The Pittsburgh Press (January 26, 1944)
Roving Reporter
By Ernie Pyle
In Italy – (by wireless)
Maj. Ed Bland, commander of the dive-bomber squadron I’ve been with, is the most envied man in the squadron. That’s because he acquired four cases of Coca-Cola.
Maj. Bland accomplished this remarkable feat by getting acquainted with a naval officer. The Navy often has such rarities as this, and is usually good about sharing them with Army friends.
The major is a very popular man ordinarily but now he has become doubly popular. The Coca-Cola is down to two cases already and going fast.
Speaking of Coca-Cola, do you remember the item in this column a month or so ago, about the soldier who got a bottle of it from home and decided to give it as first prize in a lottery? The proceeds were to be used for adopting the child of a soldier killed in this outfit.
When I left them, more than $1,000 had already been taken in. I haven’t had a chance to get back there and find out who won the bottle, but here’s the reason I bring the subject up again:
Rome radio’s version
It seems the Rome radio picked up the item, completely distorted it, and used it for home-front propaganda. The way it came out on the Rome radio was that our soldiers were so short of supplies they were paying as high as $10,000 for just one bottle of Coca-Cola. They not only gave the story a completely false meaning but they deftly added $9,000 to the kitty. Well, that’s one way to fight a war.

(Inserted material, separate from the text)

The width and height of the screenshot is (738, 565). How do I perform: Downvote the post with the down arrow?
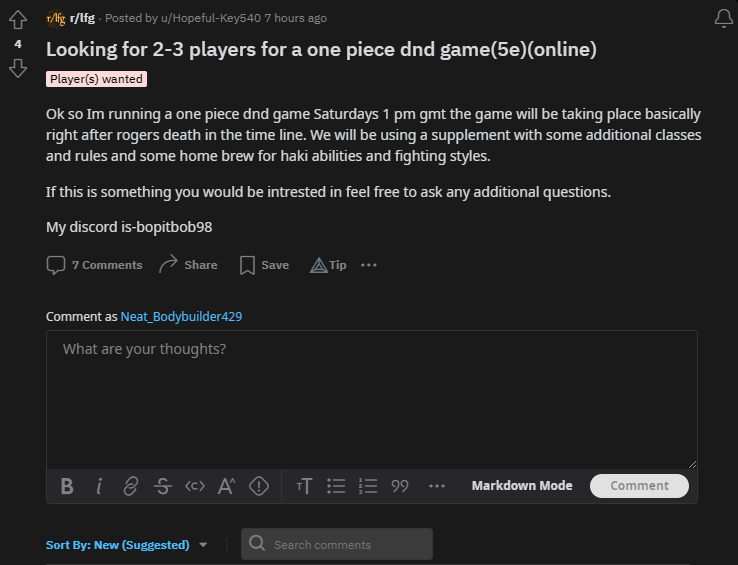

Back to Maj. Bland – he never knows what to say when people ask where he’s from. Sometimes he answers Oklahoma and sometimes Colorado.

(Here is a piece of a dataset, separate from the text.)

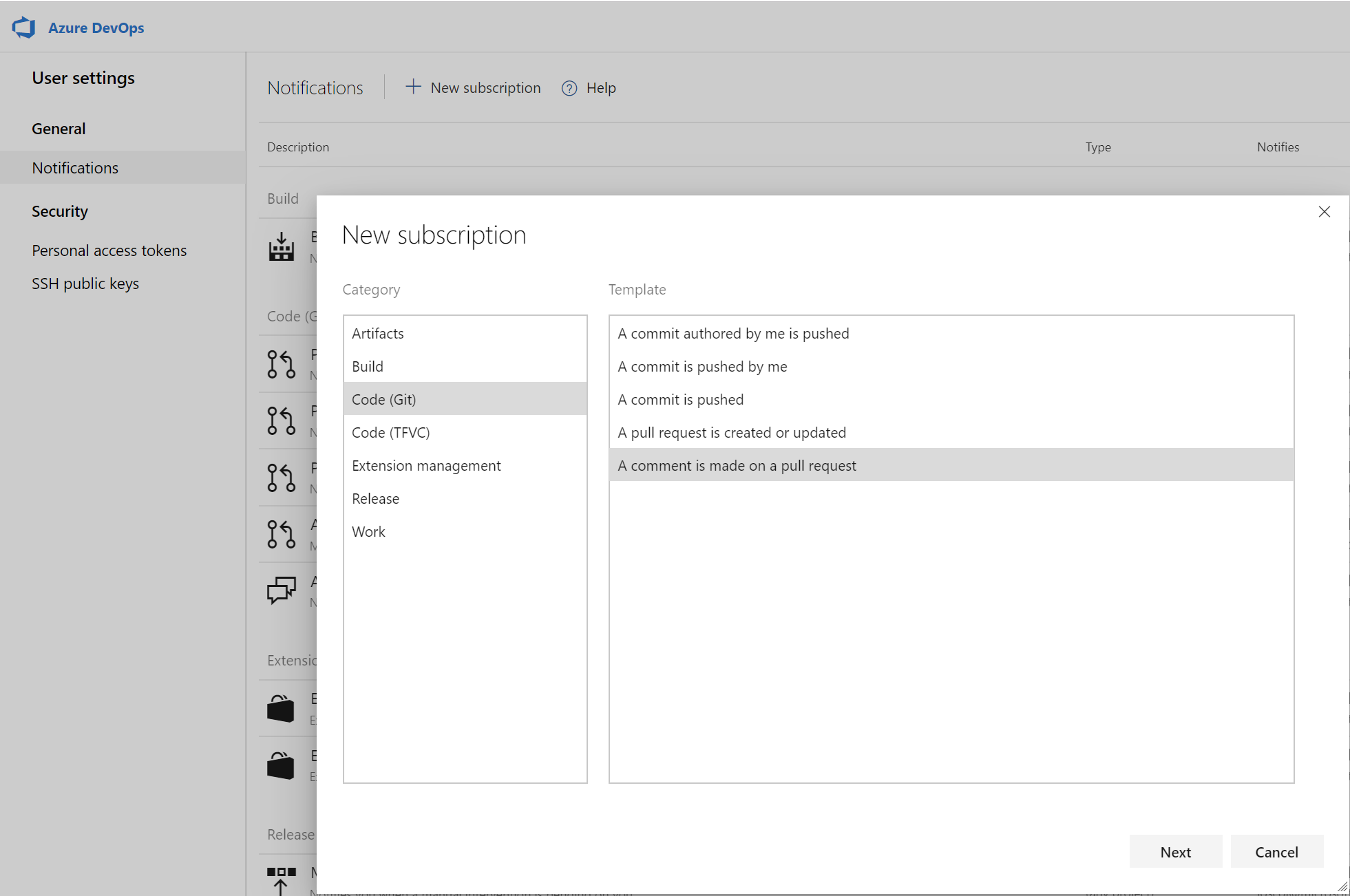Select A commit authored by me is pushed
1350x896 pixels.
pos(732,333)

He was raised in Waurika, Oklahoma, where his parents still live. But he married a girl from Fort Morgan, Colorado, and home to most soldiers is wherever their wife is. Ed’s plane is named Annie Jane for his wife.
He has seen their baby only once – he got home for a few hours when the baby was four days old, and then came right overseas.
His father is agent for the Rock Island Railway. Ed often thinks how ironic it is that his father has spent a lifetime making trains run and here his son is overseas shooting up trains as fast as he can so they won’t run.
Best friend down there
Ed has had one of the “small world” experiences, only it hasn’t finally culminated yet. His best friend back in Waurika was a doctor named Ralph S. Phelan. They haven’t seen each other for three years and had lost track of each other.
But just the other day Ed found out that his friend is Capt. Phelan of the Medical Corps and that for months he has been up in the frontlines here in Italy working right below the skies where Ed does his dive bombing every day. They haven’t yet got around to seeing each other.
The youngest pilot in the squadron is Lt. Robert L. Drew, who is 19. He comes from Fort Thomas, Kentucky, but as young as he is he outranks his own father, for young Drew is a first lieutenant while his dad is only a shavetail.
The father, Robert W. Drew, was in the Navy in the last war, ran a flying-boat service on the Ohio River in recent years, and is now a ferry-command pilot back home.
One of my friends in this squadron is Cpl. Adolph Seeger, who owns a farm two miles outside of Evansville, Indiana. Cpl. Seeger is a driver. Although most of the other enlisted men live in the same apartment building the pilots live in, Cpl. Seeger voluntarily sleeps in a tent at the motor pool in order to be near at hand in emergencies.
Cpl. Seeger thinks it is odd that he should be over here driving a car which doesn’t seem to him very important, while at home his 64-acre farm lies idle because there’s no one left to farm it. His mother lives there all alone.